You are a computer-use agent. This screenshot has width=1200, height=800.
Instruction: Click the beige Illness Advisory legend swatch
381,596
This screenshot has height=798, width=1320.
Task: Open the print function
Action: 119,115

TASK DETAILS: Reprint the entire listing exactly.

OUTPUT BELOW:
You are a computer-use agent. This screenshot has width=1200, height=800.
Instruction: Click the beige Illness Advisory legend swatch
381,596
This screenshot has height=798, width=1320.
Task: Open the print function
Action: 119,115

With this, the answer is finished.